In 1969, a once famed Lake Tahoe resort straddles the California Nevada border, its glamour gone along with its gambling license. Four strangers all arrive on the same evening and Father Daniel Flynn (Jeff Bridges), soul singer Darlene Sweet (Cynthia Erivo), traveling salesman Laramie Seymour Sullivan (Jon Hamm) and feminist flower child Emily Summerspring (Dakota Johnson) all have secrets ensuring "Bad Times at the El Royale."

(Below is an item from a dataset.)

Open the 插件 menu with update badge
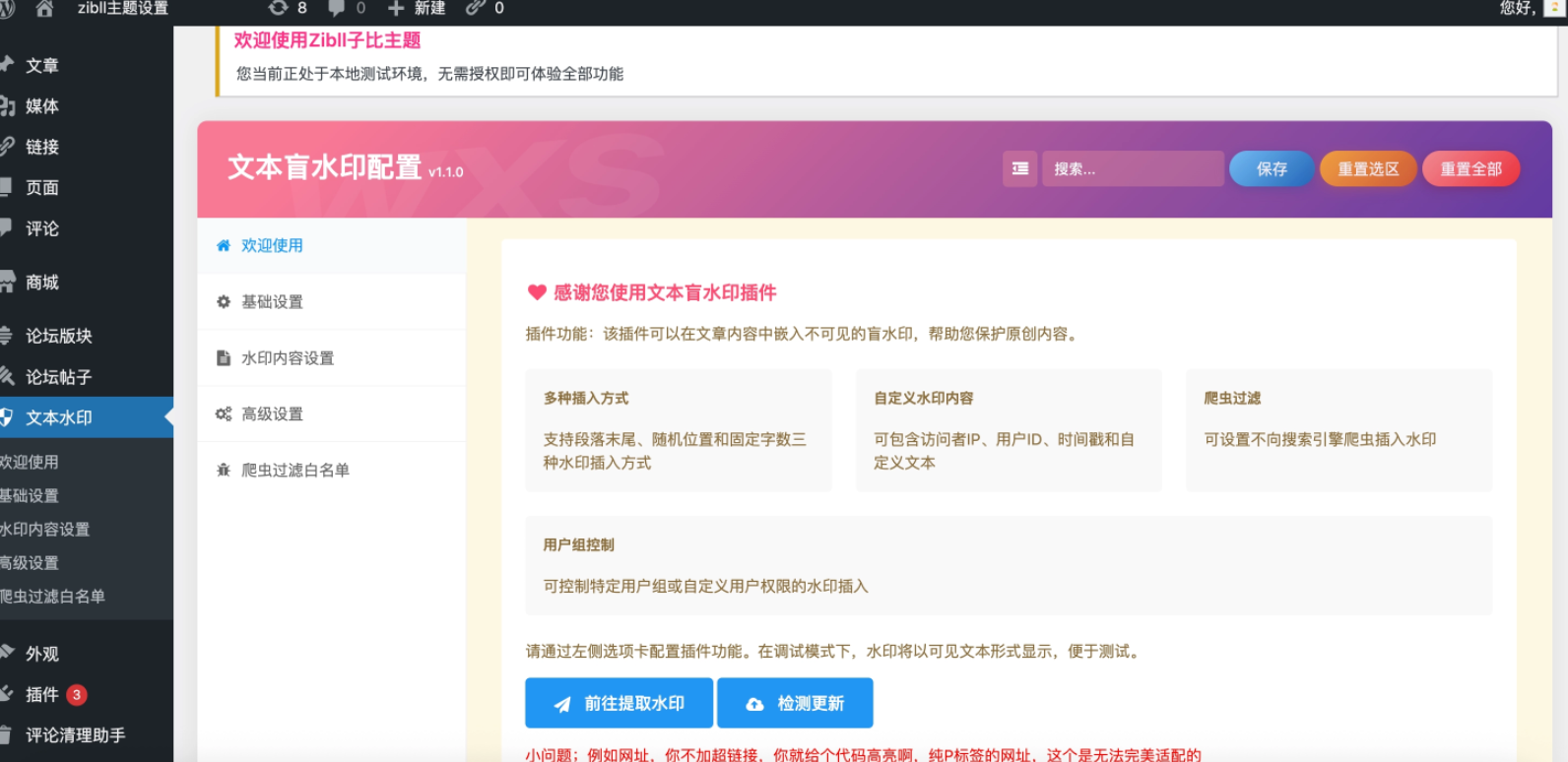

It has been six years since writer/director Drew Goddard's last film, "The Cabin in the Woods," and he's up to pretty much the same tricks - misdirection, secret surveillance and cross sectional viewing. He's assembled a strong cast where the lesser known actors make the strongest impressions, but his screenplay leans too heavily on coincidence, multiple nefarious back stories converging in a free-for-all climax. There is little to be said about any of them that wouldn't be classified as spoilers, but this type of setup has been used before to better effect (see James Mangold's "Identity").

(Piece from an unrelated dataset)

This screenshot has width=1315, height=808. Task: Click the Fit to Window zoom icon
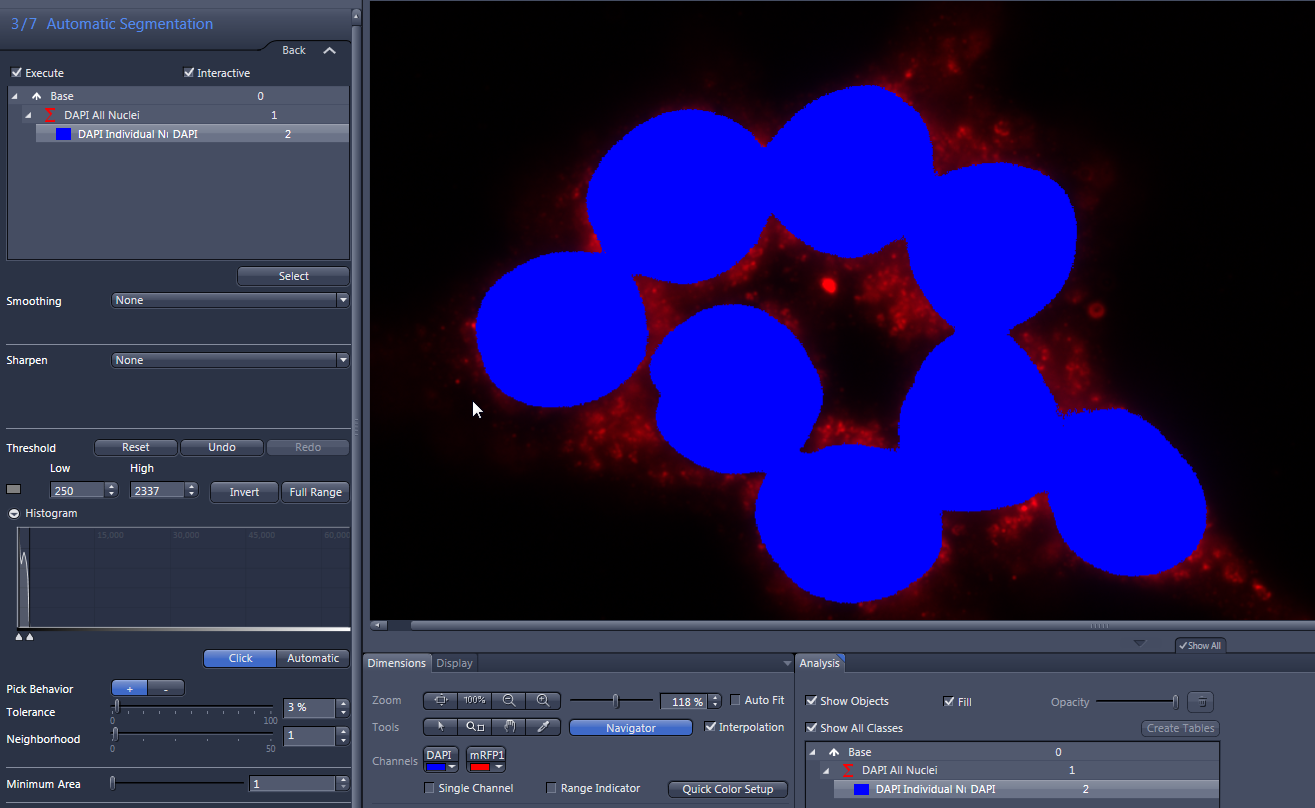[x=440, y=700]
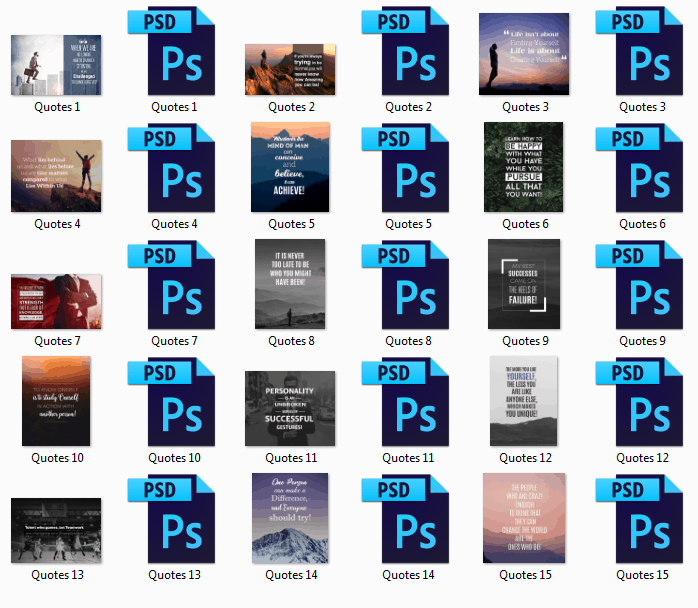Select the Quotes 11 'Personality' image thumbnail
The height and width of the screenshot is (608, 698).
[x=289, y=408]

The film is split into chapters referencing various rooms in the old resort, where we begin to learn just what each of these characters are up to. One of them is undercover and discovers a locked interior corridor where all the occupied rooms can be viewed via two way mirrors, a film camera attesting to its purpose, general manager Miles Miller (Lewis Pullman) seen passed out in a maintenance room with a needle in his arm. In one room, a character has dragged a young woman (Cailee Spaeny) out of a car trunk to be tied up and held hostage. In another, floor boards are being pulled up. The third appears to be exactly what they'd said they were. One's back story includes the charismatic Billy Lee (Chris Hemsworth), who eventually arrives along with stormy weather. Various televisions are reporting a 'Malibu Massacre,' the horrific murder of a dentist and his wife. Note the year this is all going down.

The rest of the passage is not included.